I believe there are most important logs:

{"t":{"$date":"2024-01-18T06:15:34.306+00:00"},"s":"I",  "c":"CONTROL",  "id":20711,   "ctx":"LogicalSessionCacheReap","msg":"Failed to reap transaction table","attr":{"error":"NotYetInitialized: Replication has not yet been configured"}}
{"t":{"$date":"2024-01-18T06:15:34.306+00:00"},"s":"I",  "c":"SHARDING", "id":7012500, "ctx":"QueryAnalysisConfigurationsRefresher","msg":"Failed to refresh query analysis configurations, will try again at the next interval","attr":{"error":"PrimarySteppedDown: No primary exists currently"}}
{"t":{"$date":"2024-01-18T06:15:34.307+00:00"},"s":"I",  "c":"NETWORK",  "id":5693100, "ctx":"ReplCoord-0","msg":"Asio socket.set_option failed with std::system_error","attr":{"note":"connect (sync) TCP fast open","option":{"level":6,"name":30,"data":"01 00 00 00"},"error":{"what":"set_option: Protocol not available","message":"Protocol not available","category":"asio.system","value":92}}}
{"t":{"$date":"2024-01-18T06:15:34.466+00:00"},"s":"I",  "c":"-",        "id":4939300, "ctx":"monitoring-keys-for-HMAC","msg":"Failed to refresh key cache","attr":{"error":"ReadConcernMajorityNotAvailableYet: Read concern majority reads are currently not possible.","nextWakeupMillis":400}}
{"t":{"$date":"2024-01-18T06:15:36.800+00:00"},"s":"I",  "c":"REPL",     "id":21394,   "ctx":"ReplCoord-0","msg":"This node is not a member of the config"}
{"t":{"$date":"2024-01-18T06:15:36.800+00:00"},"s":"I",  "c":"REPL",     "id":21358,   "ctx":"ReplCoord-0","msg":"Replica set state transition","attr":{"newState":"REMOVED","oldState":"STARTUP"}}
{"t":{"$date":"2024-01-18T06:16:14.306+00:00"},"s":"I",  "c":"SHARDING", "id":7012500, "ctx":"QueryAnalysisConfigurationsRefresher","msg":"Failed to refresh query analysis configurations, will try again at the next interval","attr":{"error":"PrimarySteppedDown: No primary exists currently"}}

I consider it as a bug as it’s really random if Mongo is going to start properly

Slava_Sarzhan · January 23, 2024, 7:37am

@Iliterallyneedhelp, the PSMDB operator, does not support PSMDB 7 at all.
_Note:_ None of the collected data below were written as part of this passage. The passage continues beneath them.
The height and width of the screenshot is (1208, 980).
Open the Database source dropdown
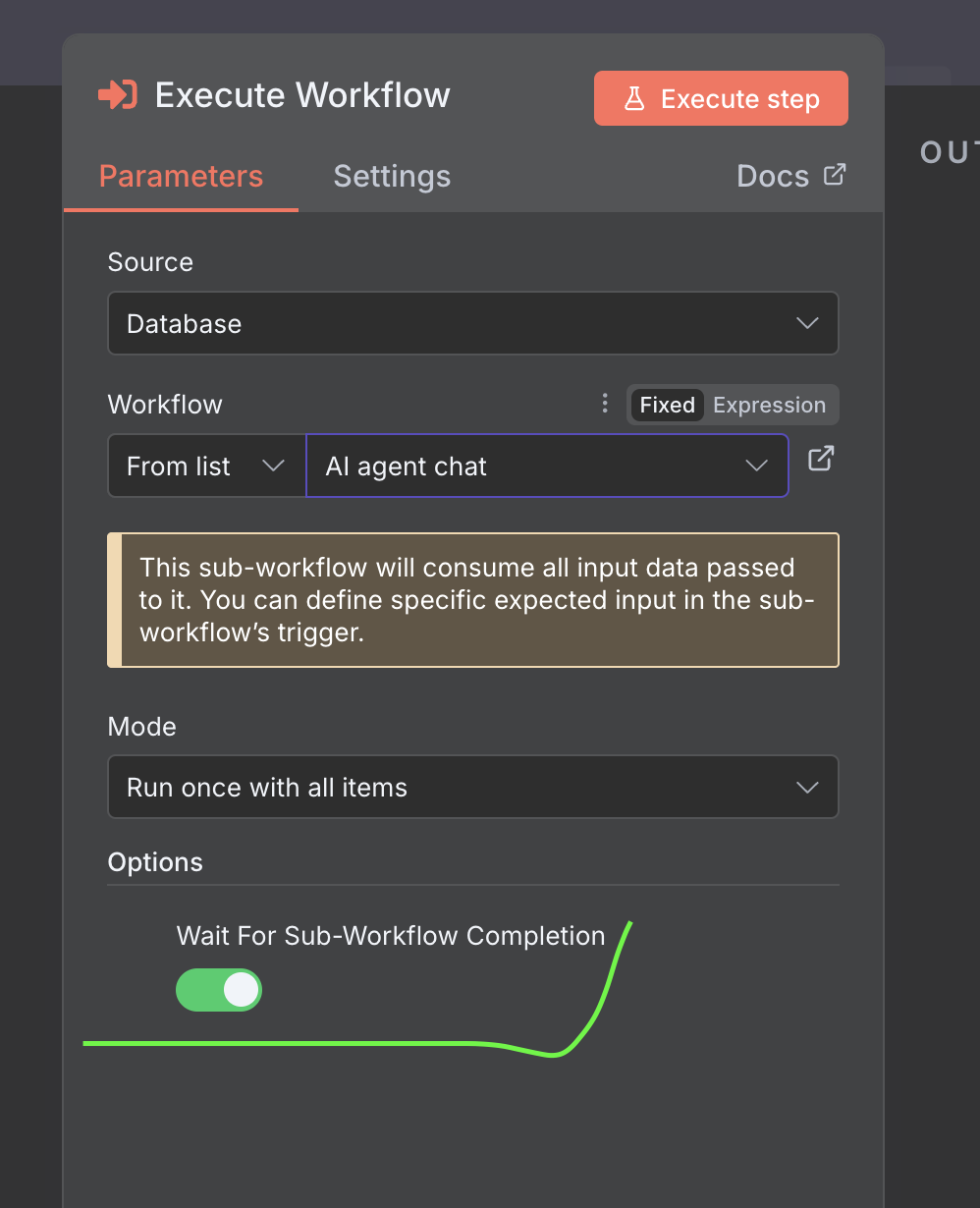[471, 323]
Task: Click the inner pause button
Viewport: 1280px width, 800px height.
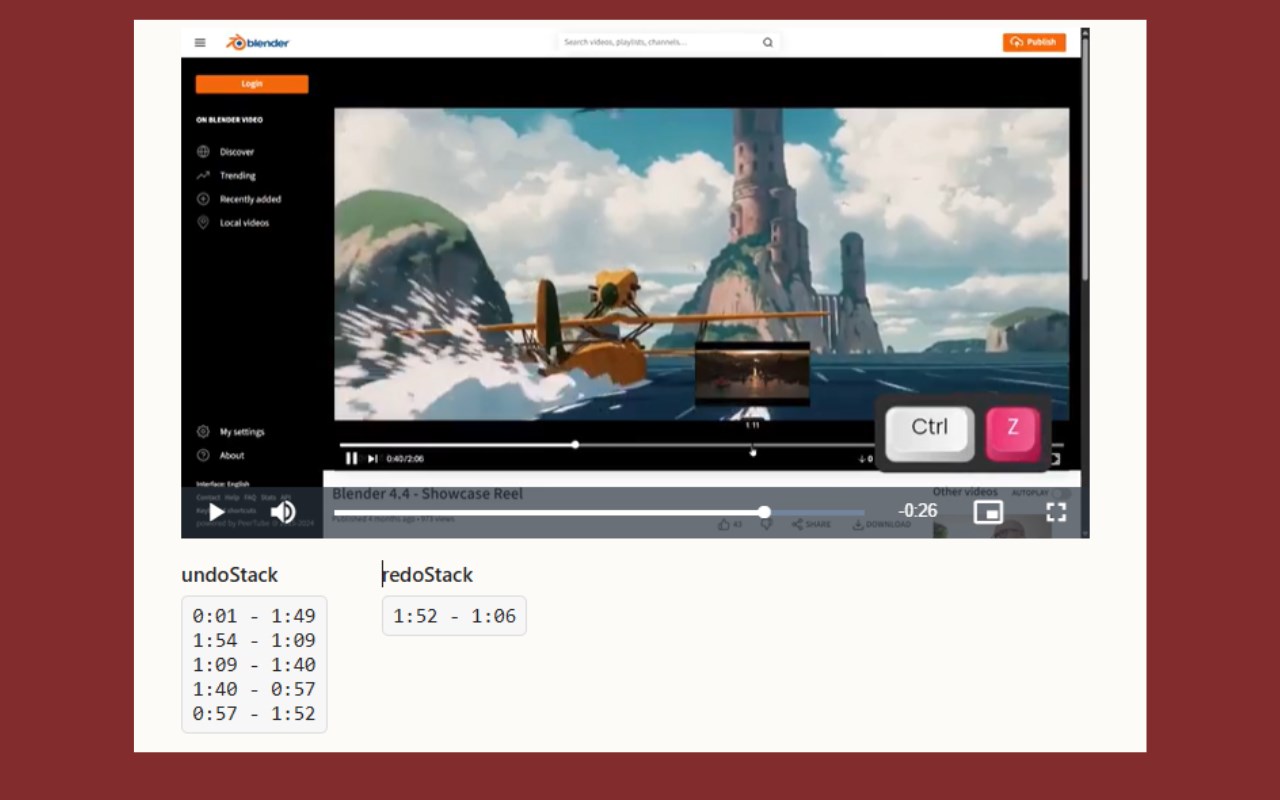Action: point(351,458)
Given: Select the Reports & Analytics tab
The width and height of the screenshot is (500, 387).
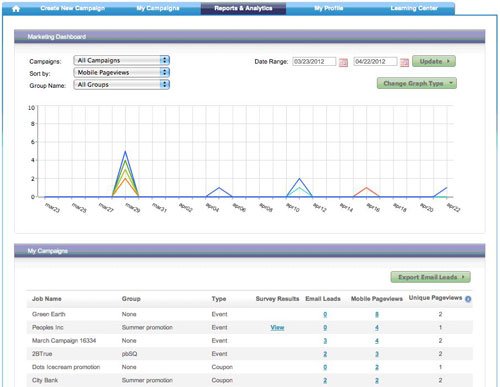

We plan to add it in the next PSDMB operator release.

Iliterallyneedhelp · January 24, 2024, 6:58am

Hi,
Thanks for your response. So deploying PSMDB on OpenShift/K8s by the hand is not supported at all? Do I need to use PSMDB operator instead?

Anyway it’s still not solving my issue. Could you please advise how should I troubleshoot it?

Slava_Sarzhan · January 24, 2024, 8:29am

We support OpenShift, but you can’t use PSMDB v7 with our operator. You can use v6, v5 and v4.4 but not v7. We have official documentation how to deploy operator on OpenShift Install on OpenShift - Percona Operator for MongoDB . Try to use the supported version of PSMDB and inform us about the results.

Iliterallyneedhelp · January 24, 2024, 10:16am

I’ve some requirements that need to be fulfilled

Mongo DB 7
LDAP connected with AD
Incremental backups ( as I checked it’s not available in operator)

I achieved that with 2 separated containers(PSMDB and PBM agent) modified in docker and tested locally. Everything works perfect in docker( except incremental backup restore[ it does not work because mongod is not reachable for pbm agent that needs to stop daemon to perform backup. If you have an idea how can I fix it I’d appreciate it]), unfortunately after deployment in OpenShift. Server is going to be corrupted eventually until next reboot.

I do not think I can use Operator PSMDB instead of modified containers in Openshift at the moment

Sumeet_Chaudhari · February 14, 2024, 9:35pm

Do we have timeline when new PSDMB operator would be released which supports 7 version?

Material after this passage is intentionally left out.